Sydney Ranks High in Commercial Real Estate Investment Sites for 2012
Sydney is ranked as the third most favourable market in the Asia Pacific region for commercial real estate investment next year, largely due to the resiliency of the Australian economy, according to "Emerging Trends in Real Estate® Asia Pacific 2012," a real estate forecast jointly published by the Urban Land Institute and PricewaterhouseCoopers.
Released in Sydney as part of a series of market forecast events being hosted by ULI and PwC throughout Asia, "Emerging Trends" provides an outlook on Asia-Pacific real estate investment and development trends, real estate finance and capital markets, and trends by property sector and metropolitan area. Covering 21 markets in the Asia-Pacific, it is based on the opinions of more than 360 internationally renowned real estate professionals, including investors, developers, property company representatives, lenders, brokers and consultants.
The stability of Sydney, with some of the lowest risks found in the region, is reflected in both 2012 investment and development rankings. In addition to moving into third place from last year's sixth-place ranking for investment potential, the city's ranking for development prospects improved notably from the 2011 report, moving from 16th to ninth place.
(Sydney was one of only two markets to receive an improved individual rating score for development prospects.)
"Capital flows to the market have been positive and have come from many sources," notes the report.
"Foreign purchasers are seeing Australian property assets as a good, stable income return, which is favorable because they are not paying the high cost of debt." As a result, property acquisitions in Sydney are projected to remain steady in 2012.
For the Asia-Pacific as a whole, "Emerging Trends" points out that economic woes in the United States and Europe are weighing upon local economies across the Asia Pacific region as well as investor sentiment in Asia and Australian real estate markets.

**TASKS TO CARRY OUT**
(a) In the Sydney real estate article, rewrite the passage between "For the Asia-Pacific" and "real estate markets.", inclusive, substituting "financial troubles" for "economic woes".
(b) According to the Sydney real estate article, where did Sydney rank for development prospects in the 2011 report?
(c) Write the next part of the Sydney real estate article, picking up after its last sentence.

**RECORDED INFORMATION**
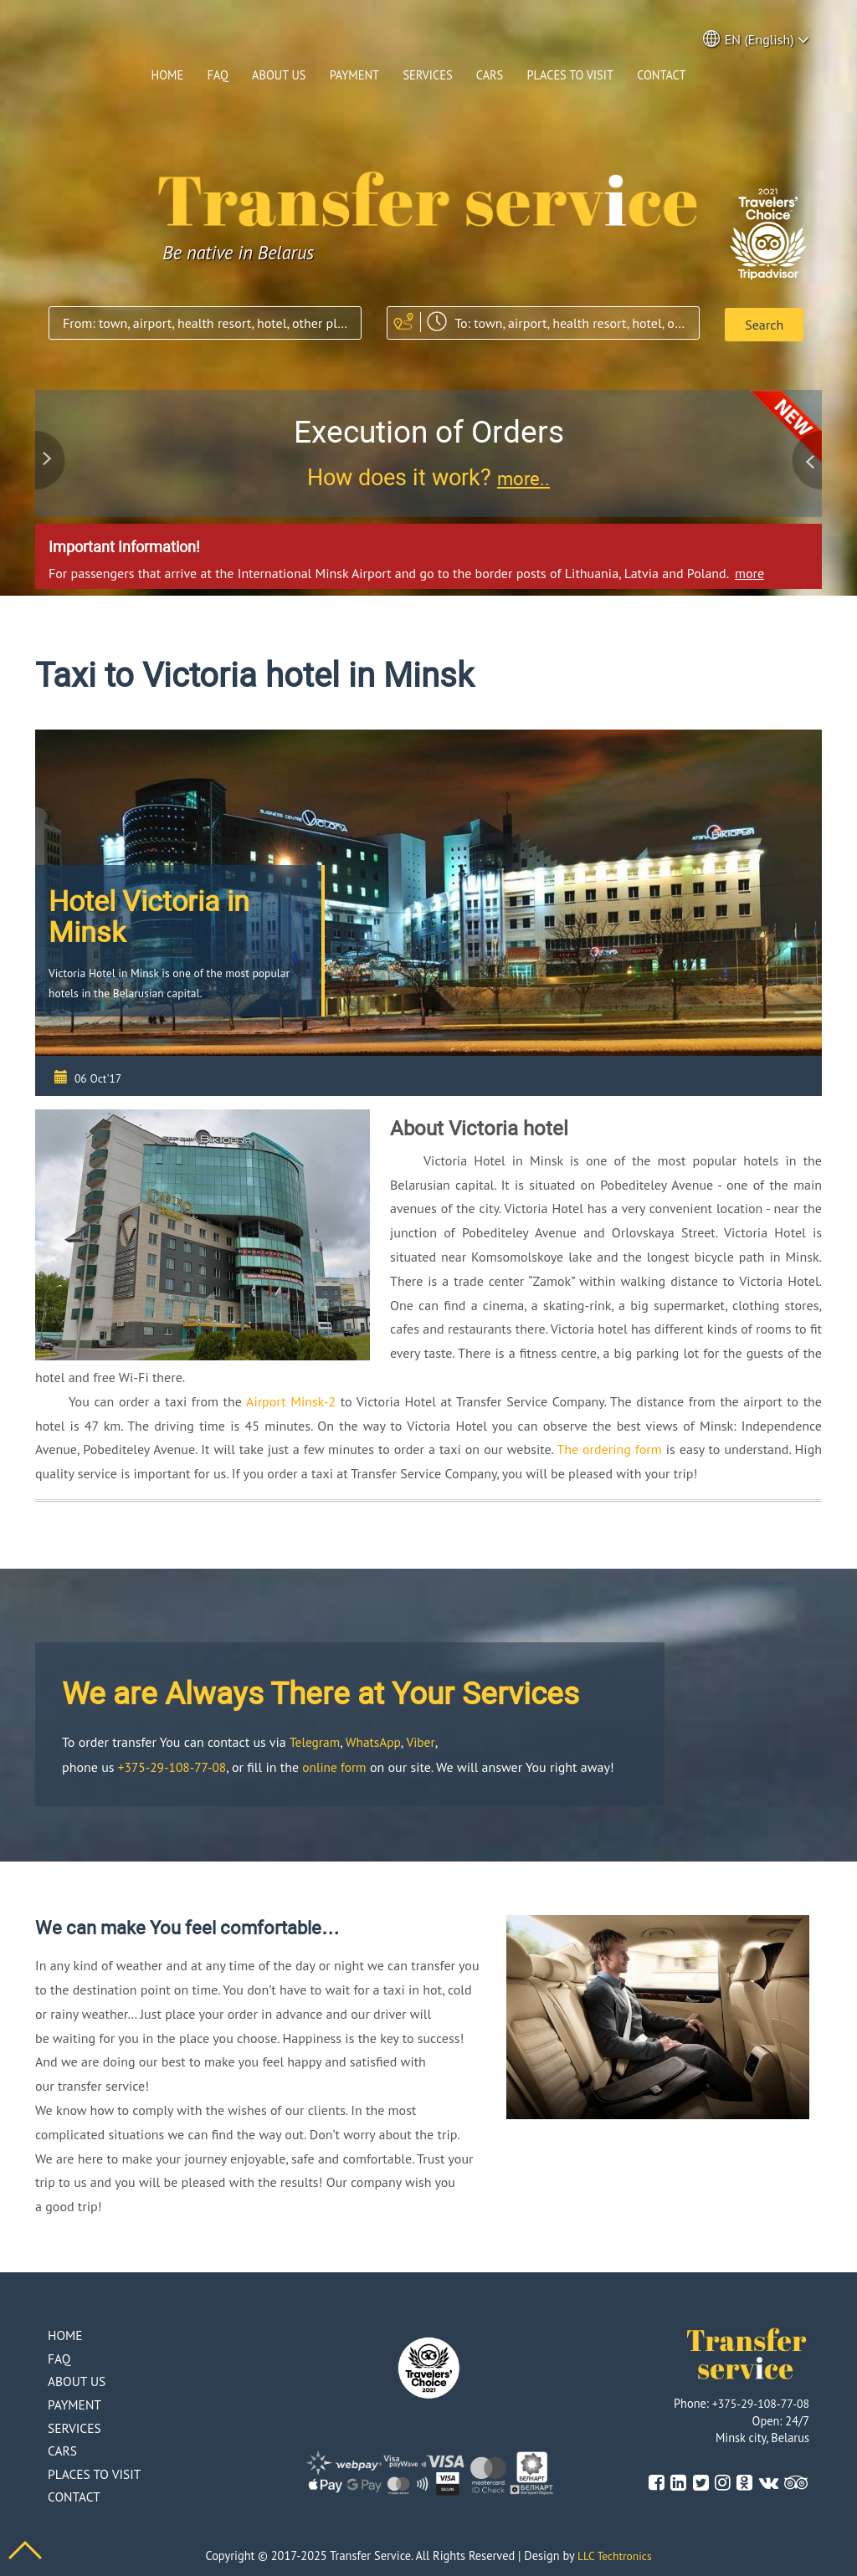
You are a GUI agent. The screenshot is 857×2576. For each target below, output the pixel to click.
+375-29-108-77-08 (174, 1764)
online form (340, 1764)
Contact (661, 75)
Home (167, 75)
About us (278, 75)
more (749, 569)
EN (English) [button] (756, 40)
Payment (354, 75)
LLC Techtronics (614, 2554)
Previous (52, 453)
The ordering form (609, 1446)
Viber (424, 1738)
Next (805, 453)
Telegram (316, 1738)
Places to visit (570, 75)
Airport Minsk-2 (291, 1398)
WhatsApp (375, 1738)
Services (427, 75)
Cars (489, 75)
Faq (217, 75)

---

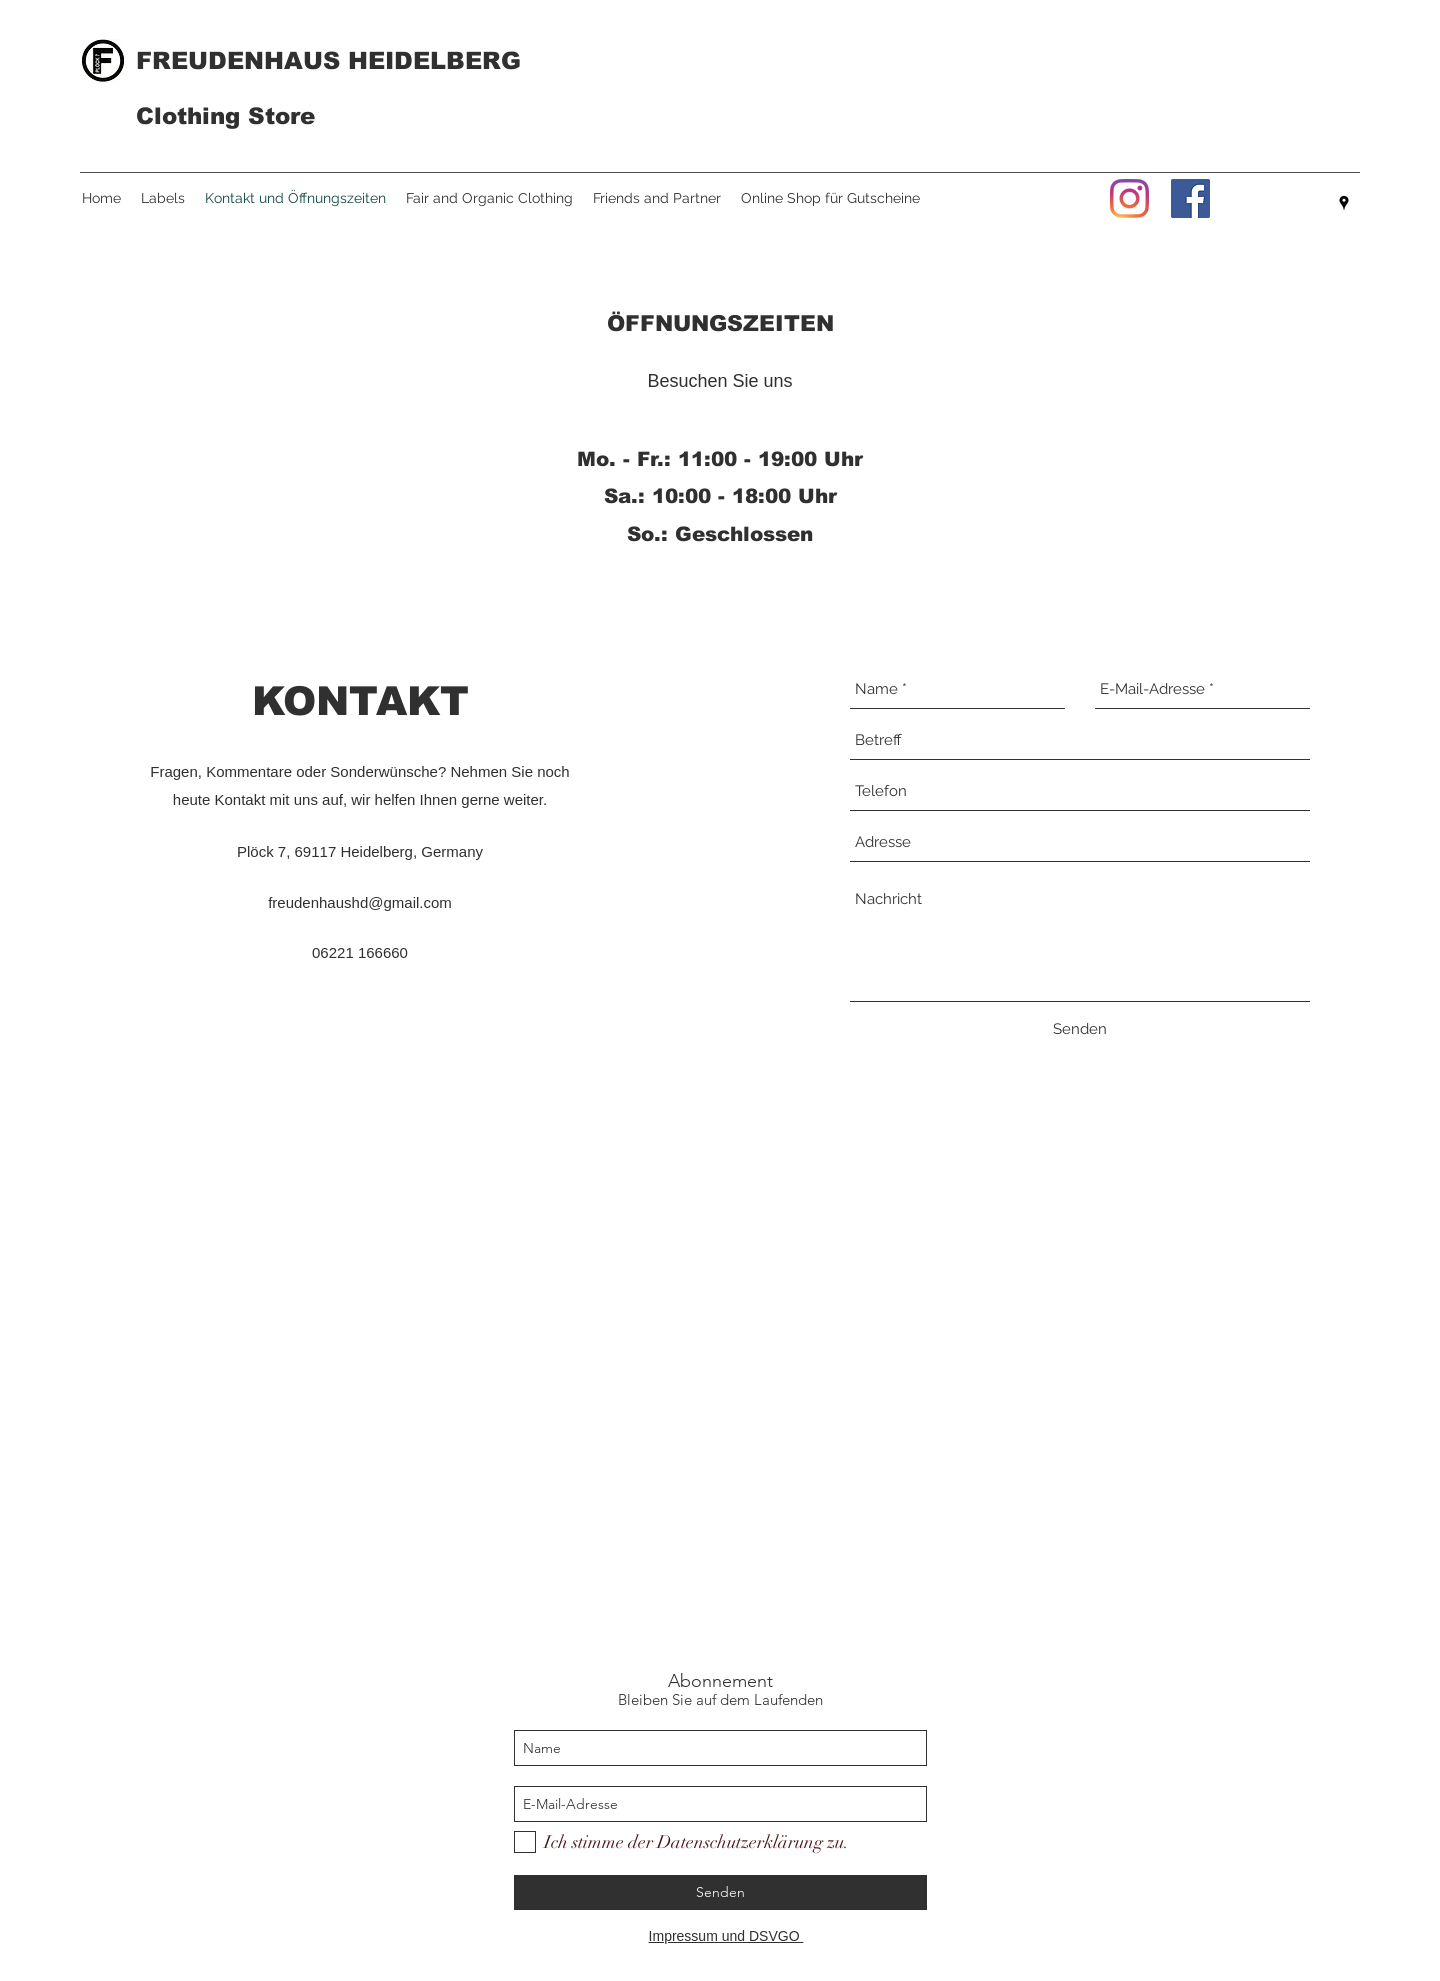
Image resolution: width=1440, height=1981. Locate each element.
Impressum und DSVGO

**TASK ANSWERS**
(a)
For the Asia-Pacific as a whole, "Emerging Trends" points out that financial troubles in the United States and Europe are weighing upon local economies across the Asia Pacific region as well as investor sentiment in Asia and Australian real estate markets.

(b) 16th place

(c)
"Asia has no shortage of investment capital, and until the middle of 2011 there was more concern over inflationary pressures than lack of demand," said ULI Trustee and ULI South Asia Chairman Simon Treacy.
"Suddenly, however, the prospect of a global relapse into recession is creating mounting unease. There will be ongoing and significant uncertainty in the global and regional economies and real estate markets over the coming 12 months. Is this a crisis or opportunity? It's both. Asia has entered the twilight zone, as there is still much to play out globally, given the debt and political issues in the U.S. and Europe, and the soft landing and credit crunch in China, all of which is reducing volume and pricing in the real estate market. It's certainly time to reduce risk, focusing on cash flow as the report suggests."
"The Australian property market continues to perform well," PwC Real Estate Leader James Dunning said. ''Investors are drawn to the Australian economy's overall resilience, high transparency levels and its exposure to China. Sydney is now one of the lowest-risk markets of anywhere in the Asia-Pacific region. It's now considered the third most attractive investment destination and ninth most popular development location. Melbourne is also one of the region's most important markets despite its construction levels cooling over the past year. For both cities, prospects over the next year are optimistic but cautious with a stable outlook."
Respondents were slightly less positive about the outlook for Asia-Pacific countries than a year ago, and their tempered enthusiasm was apparent in the cities' ratings. Only three markets - Bangkok, Manila and Osaka -- received an improved individual rating score from last year, and only Sydney and Jakarta received an improved development rating score.
The Urban Land Institute (www.uli.org) is a global non-profit education and research institute supported by its members. Its mission is to provide leadership in the responsible use of land and in creating and sustaining thriving communities worldwide. Established in 1936, the Institute has nearly 30,000 members representing all aspects of land use and development disciplines.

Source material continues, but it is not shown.